先日、商品をパッケージにセットする作業を障がい福祉事業所さんに外部委託したいという食品メーカーさんからご相談を受けました。
ご自身で何件か直接連絡してお話したそうなのですが、うまく話がまとまらず、私が福祉業界との関係が深いこともあってご相談くださった次第です。
民間の食品メーカーさんと福祉事業所さんとのやりとりがとても難しいことを、私は経験上知っております。
大きく言いますと、お互いの共通言語がないことが原因であると思っております。
民間の食品メーカーさんが言っていることを福祉事業所さんは理解することが難しく、福祉事業所さんが言っておられることを民間の食品メーカーさんが理解することも難しいのです。

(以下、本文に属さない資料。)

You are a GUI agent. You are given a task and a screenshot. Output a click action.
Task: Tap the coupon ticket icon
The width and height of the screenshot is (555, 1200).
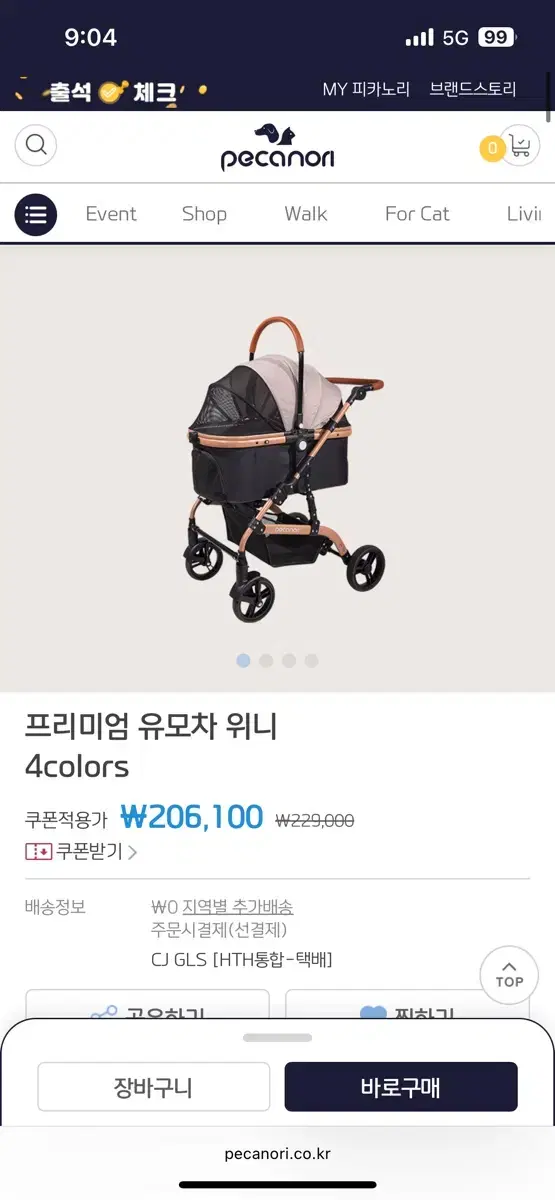[x=38, y=852]
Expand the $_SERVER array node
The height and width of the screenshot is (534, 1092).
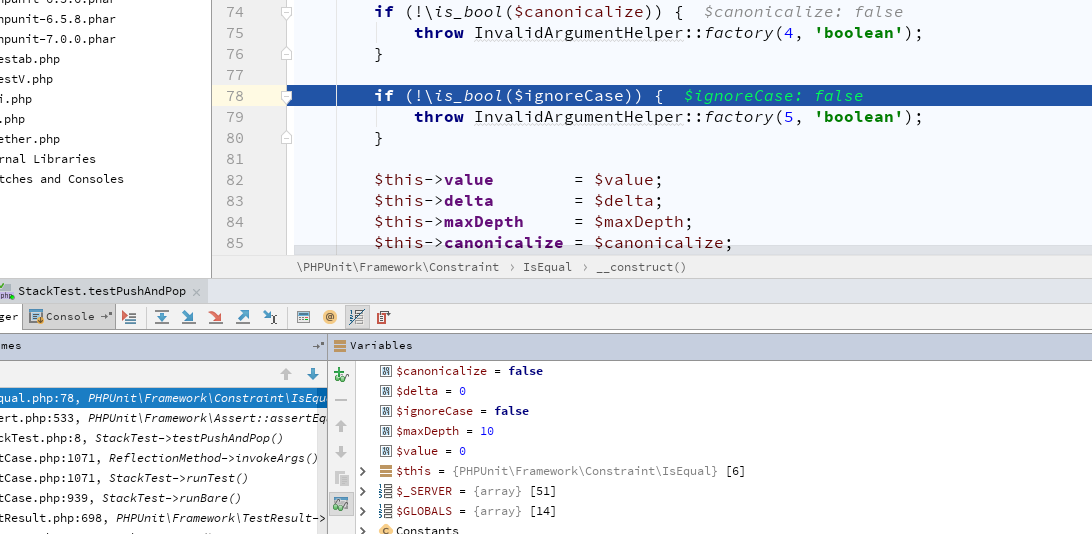[x=364, y=491]
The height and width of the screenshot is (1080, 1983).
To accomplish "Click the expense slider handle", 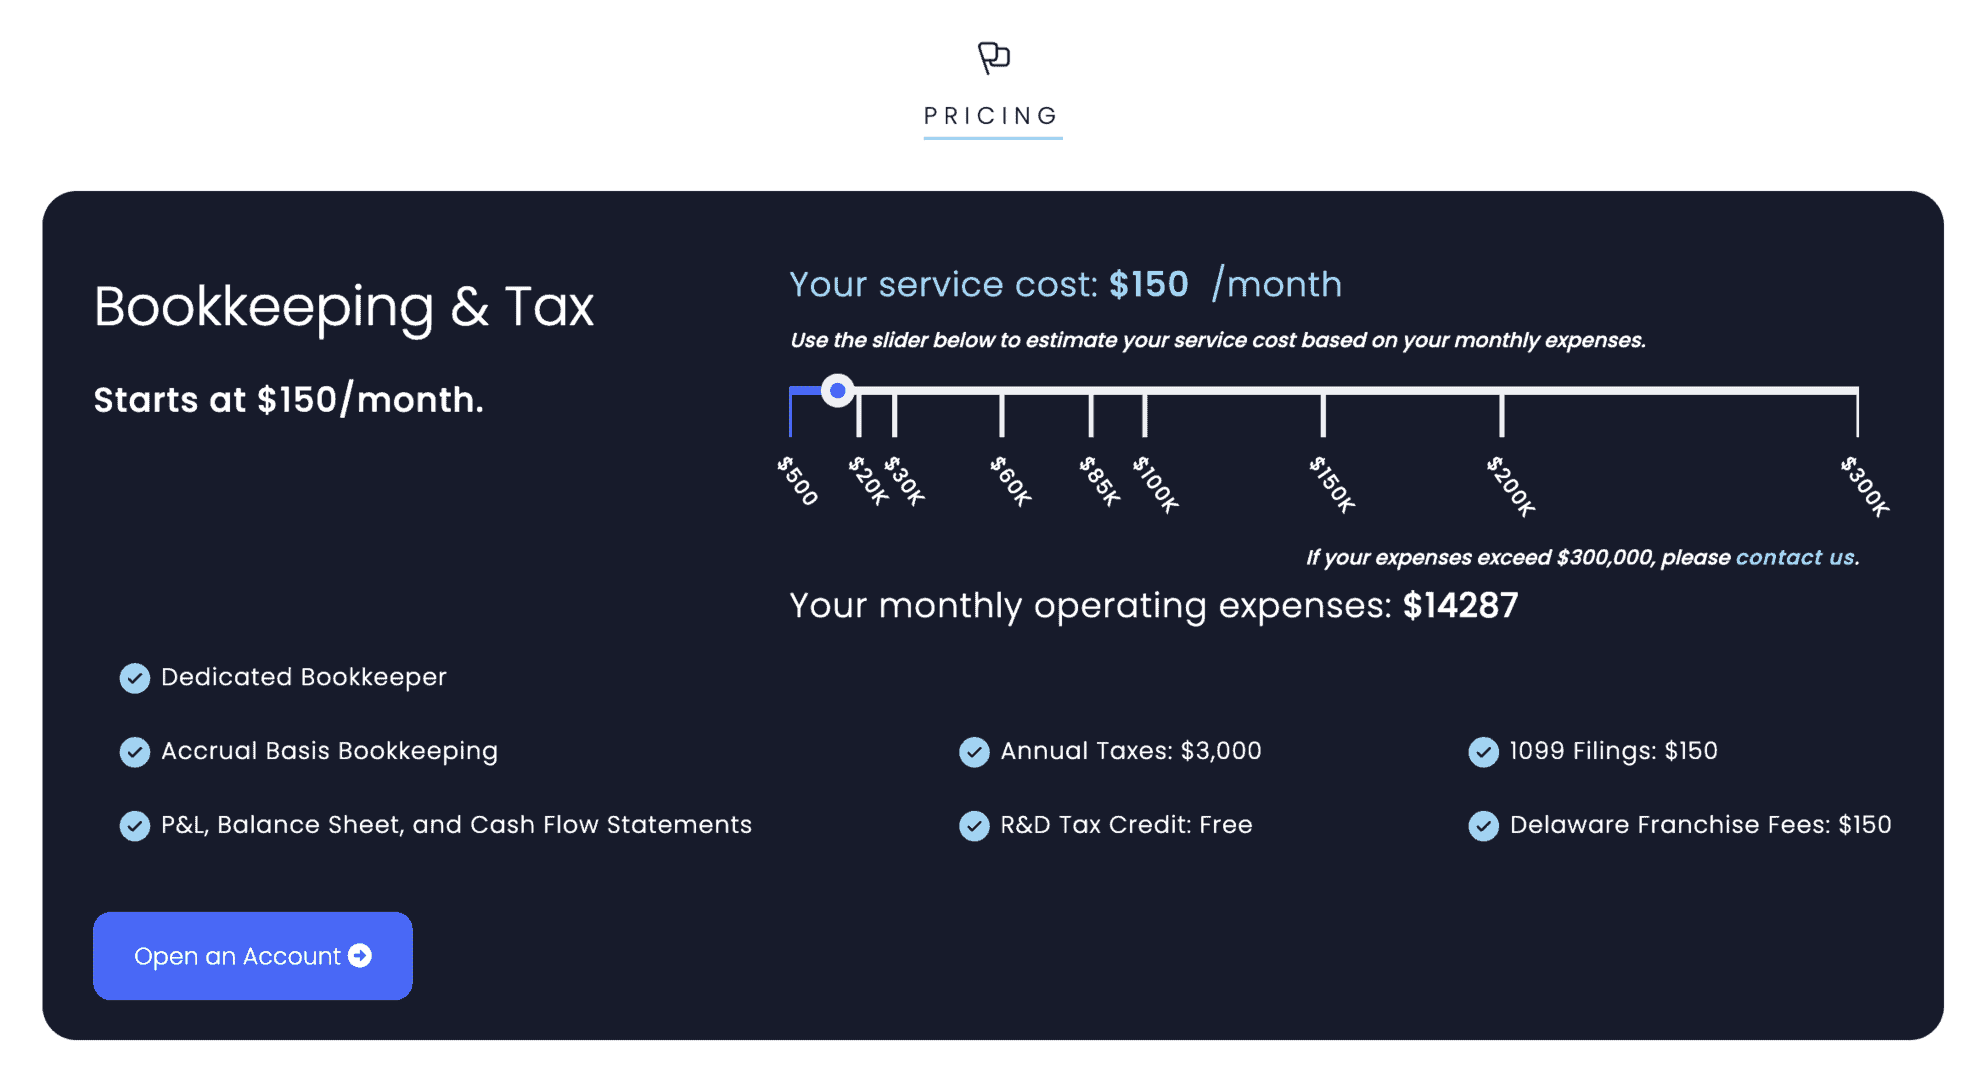I will [x=838, y=390].
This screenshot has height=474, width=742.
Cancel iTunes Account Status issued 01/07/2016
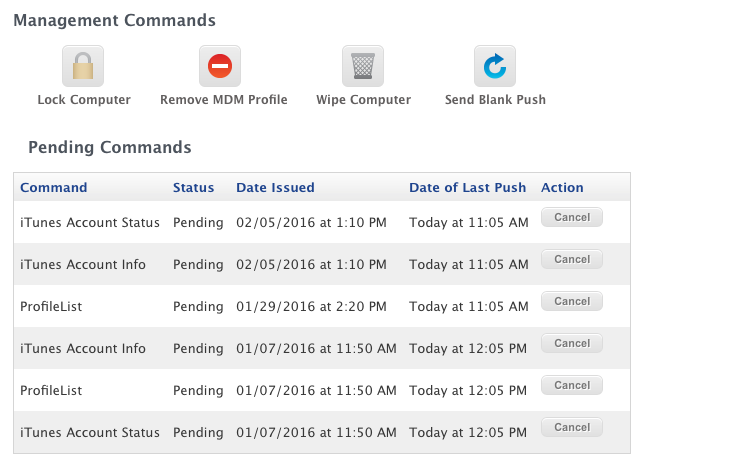pyautogui.click(x=572, y=427)
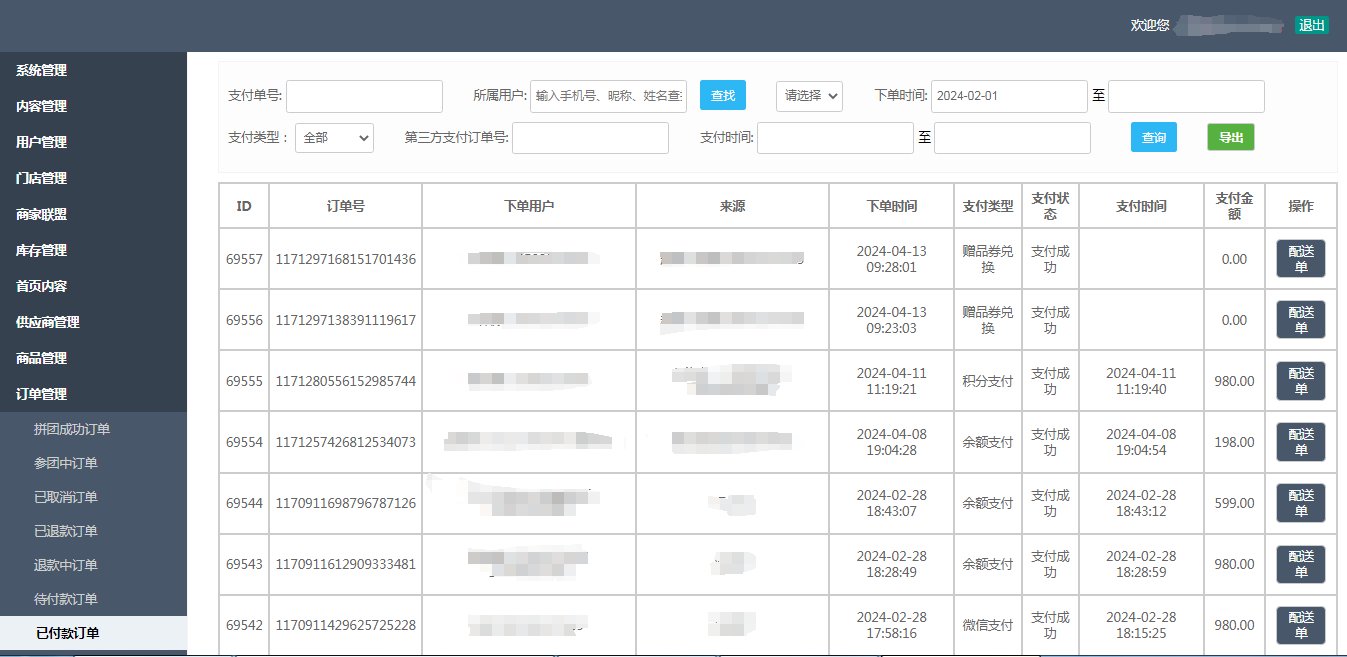Viewport: 1347px width, 657px height.
Task: Click 配送单 button for order 69557
Action: (1300, 259)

世の中には、民間と福祉の連携を目指して、マッチングさせる話がよくあります。
しかし、共通言語のない民間と福祉をマッチングさせるだけではまとまりにくい。
「お繋ぎしましたので後はお二人でまとめてください」
だけは難しいのです。
私は民間の食品メーカーさんのこともよく分かりますし、福祉事業所さんのこともよくわかります。
それぞれが何を求めていて、どこで折り合いをつけるべきなのかもよくわかります。
ですので、マッチングはもちろんしますが、その後のチューニング(調整)もおこないます。
それにより、福祉事業所さんのOEM受託の案件をたくさんまとめることができていると自負しております。
一番難しいところは、お受けする仕事を単価いくらで提案するかです。
福祉事業所さんは雑貨関係の袋詰め作業などをしている方が多いですが、その単価は依頼主の言い値であることが多いです。
仕事がほしいと思っている福祉事業所さんとしては、言い値であってもすぐに仕事が発生するなら嬉しいと感じ、受託します。
しかし単価が1個何十銭という、1円も切るような単価でいくら仕事をしても、利用者さんの工賃(お給料)に大きく反映はさせられません。
それで疲弊してしまっている福祉事業所さんを私は今までたくさん見てきました。
OEMも下請けに近いところはありますが、価格決定権は福祉事業所側にあり、適正な単価を算出できれば、適正な工賃を支払うことができます。
しかし、元々言い値の下請けをやってきた福祉事業所さんは、どう計算して単価を算出して見積書作成をすれば良いかがわからない方が多いのです。
だからと言って、依頼主に「計算のやり方を教えてください」と聞くわけにもいきません。
それが民間企業さんとのOEMがまとまりにくい最大の要因です。
この両者の間に入り、マッチング&チューニングできる私のような人の育成にも、今後力を入れていきたいと思っております。